PAGE
⁂
Égypte: la chasse aux Frères musulmans

Manifestations pro-Morsi - Tous droits réservés

Manifestations pro-Morsi – Tous droits réservés

Après la chute de Mohamed Morsi le 3 juillet et les affrontements du mois août, l’Egypte a peu à peu disparu de nos écrans. Le premier Président égyptien élu démocratiquement et aujourd’hui déchu est toujours enfermé, en attente de jugement. Six mois après la destitution du chef d’Etat dans quelle situation se trouve l’Egypte ?
⁂
CONSIGNE A
Répondez aux questions suivantes d'après l'article sur l'Égypte :
(i) À quelle date Mohamed Morsi est-il tombé ?
(ii) Dans quelle situation se trouve-t-il aujourd'hui ?
(iii) Combien de temps après la destitution du chef d'État l'article s'interroge-t-il sur la situation du pays ?
CONSIGNE B
Résumez l'article sur l'Égypte en deux phrases.
CONSIGNE C
Réécrivez le passage de l'article sur l'Égypte qui commence aux mots "Manifestations pro-Morsi - Tous" et s'achève après "se trouve l’Egypte ?", en remplaçant "écrans" par "radars".
La liste présentée ensuite provient d'une autre source.

DONNÉES FOURNIES
⁂
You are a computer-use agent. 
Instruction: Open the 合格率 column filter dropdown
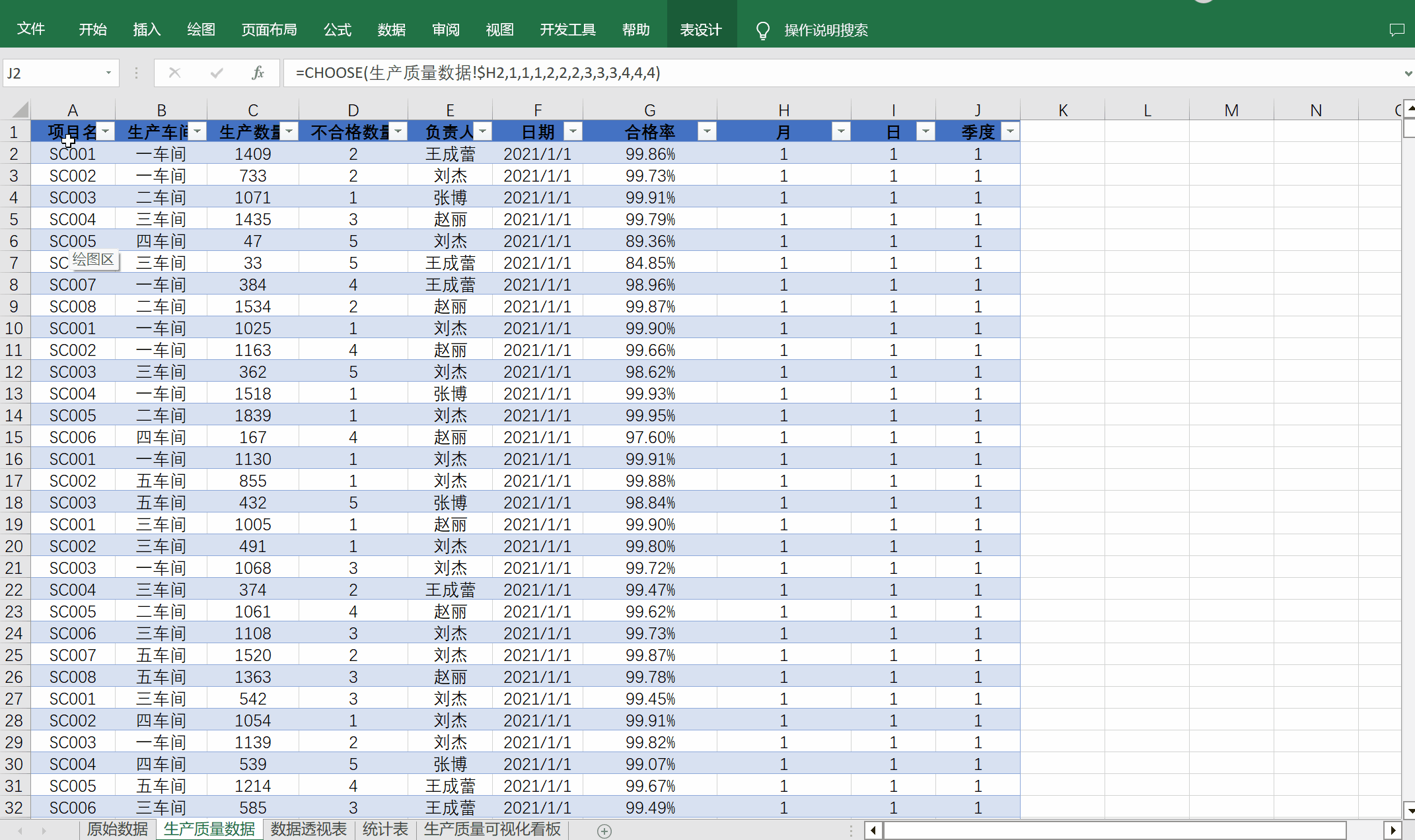tap(707, 132)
⁂
RÉPONSE A
(i) Le 3 juillet.
(ii) Il est toujours enfermé, en attente de jugement.
(iii) Six mois après.

RÉPONSE B
Après la chute de Mohamed Morsi le 3 juillet et les affrontements du mois d'août, l'Égypte a peu à peu disparu des écrans, tandis que ce premier président élu démocratiquement demeure enfermé dans l'attente de son jugement. Six mois après sa destitution, l'article s'interroge sur la situation du pays.

RÉPONSE C
Manifestations pro-Morsi - Tous droits réservés

Manifestations pro-Morsi – Tous droits réservés

Après la chute de Mohamed Morsi le 3 juillet et les affrontements du mois août, l’Egypte a peu à peu disparu de nos radars. Le premier Président égyptien élu démocratiquement et aujourd’hui déchu est toujours enfermé, en attente de jugement. Six mois après la destitution du chef d’Etat dans quelle situation se trouve l’Egypte ?